Bantam Press | 2019 (30 May) | 368p | Review copy | Buy the book
Kate Henderson has a lot on her plate. She’s got a full family life with two teenage children and a mother stricken by dementia, who also happens to be an extremely unpleasant woman. And then there’s the busy job, which involves a great deal of travel, often at short notice. For Kate is a senior officer in Britain’s Secret Service, M16, with responsibility for the Russia desk. A tip off has sent her and her small team to Turkey where it is believed that some of the most important members of Russia’s own secret service are gathering on a yacht. Kate has recruited someone to plant a bug on that yacht and what they overhear throws the UK and Russia back into the freeze of a cold war. They hear that the British Prime Minister is about to resign through ill health and that one of the candidates in his Cabinet is a Russian agent. As if this isn’t bad enough, this also tells Kate that there is a mole in M16. But who is it?
I love spy thrillers and I really liked the sound of this one. Tom Bradby is a journalist and author who now presents the ITV News at Ten. He definitely knows his stuff but, just as important as that, he really knows how to tell a good story. Secret Service is a brilliantly clever and thrilling read from start to finish. For some reason, perhaps because I’ve visited and like the country very much indeed, I particularly enjoy spy thrillers with a Russian element. They might be traditional but Tom Bradby shows here that this long-held friction still continues – and suspicions that Russia’s secret service has meddled in elections are extremely topical.

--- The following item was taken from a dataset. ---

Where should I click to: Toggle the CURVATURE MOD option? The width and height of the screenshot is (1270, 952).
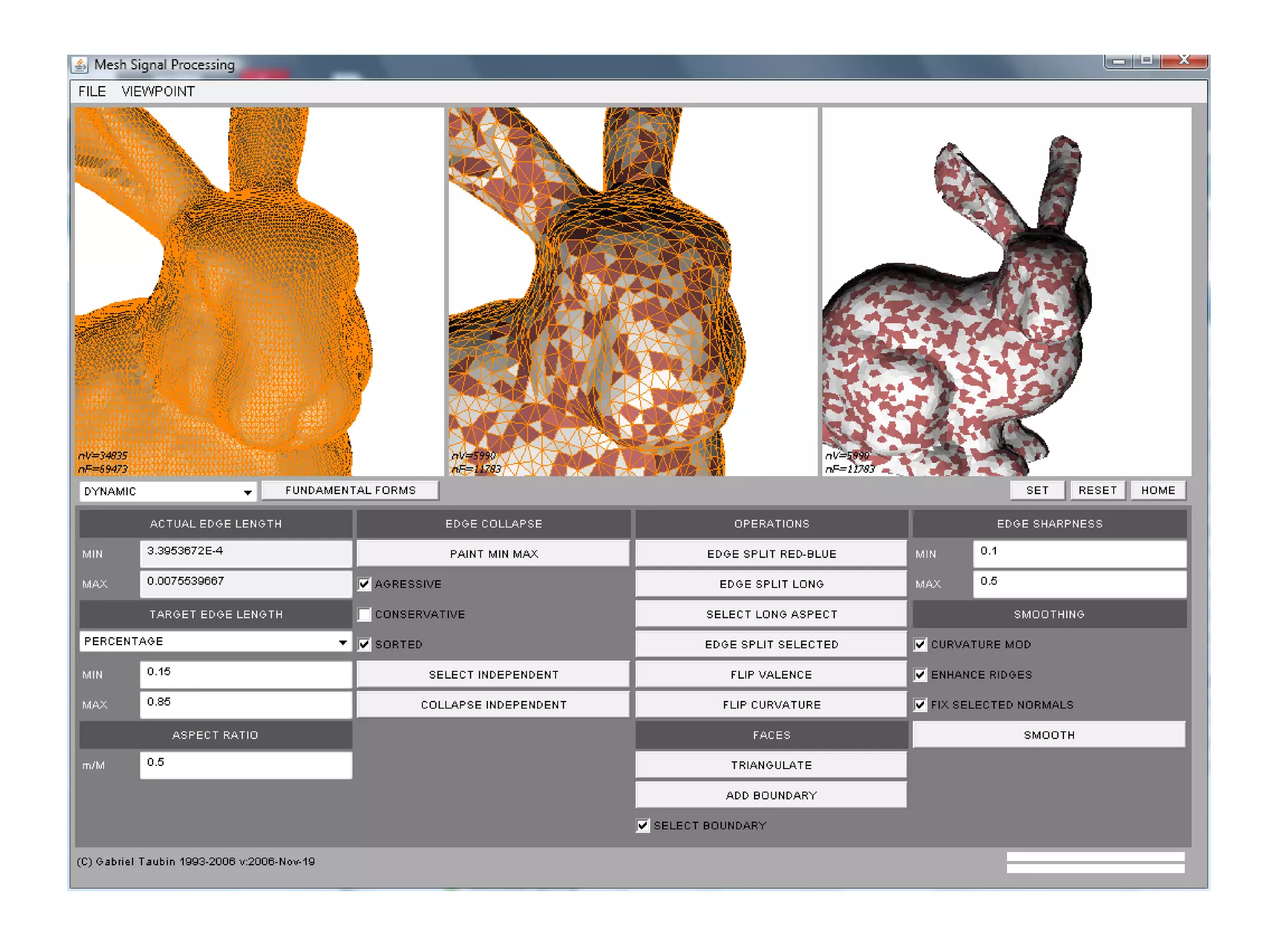tap(920, 645)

And then there’s the matter of a British Prime Minister resigning, resulting in a leadership battle… that sounds rather familiar. Secret Service is undoubtedly a topical and timely thriller.
Kate Henderson is very much at the centre of the novel. She’s not presented as some cold, calculating spy master. Kate is a fully rounded human being, a woman who has to juggle family and work, with all of the guilt and demands that this entails. We spend time with Kate’s family as she has to deal with troublesome kids, a really nasty mother, and a husband who is accommodating and caring but has a pressing job of his own. Kate’s job involves a lot of soul searching as well as sacrifice. She has to decide how far she is prepared to go to protect her country, to do her job. How much will she risk? Who is she prepared to endanger? And how will she live with the consequences? The novel is full of personal stories and Kate is responsible for the lives of many of these people. It’s an engrossing and involving novel.
In a spy thriller you want puzzles, action and (as you’d expect) thrills. Secret Service provides all of these. On top of this there’s politics and the ambition of senior politicians, not to mention the ambition of Kate’s immediate superiors at M16. There is intense rivalry across the board and Kate is caught somewhere in the middle. Secret Service is intricately plotted, tense and full of menace, and at its centre is a very appealing, likeable character who has to make the most difficult of decisions, each of which has consequences. If I had a recipe of what I would put into a spy thriller, Secret Service has the lot.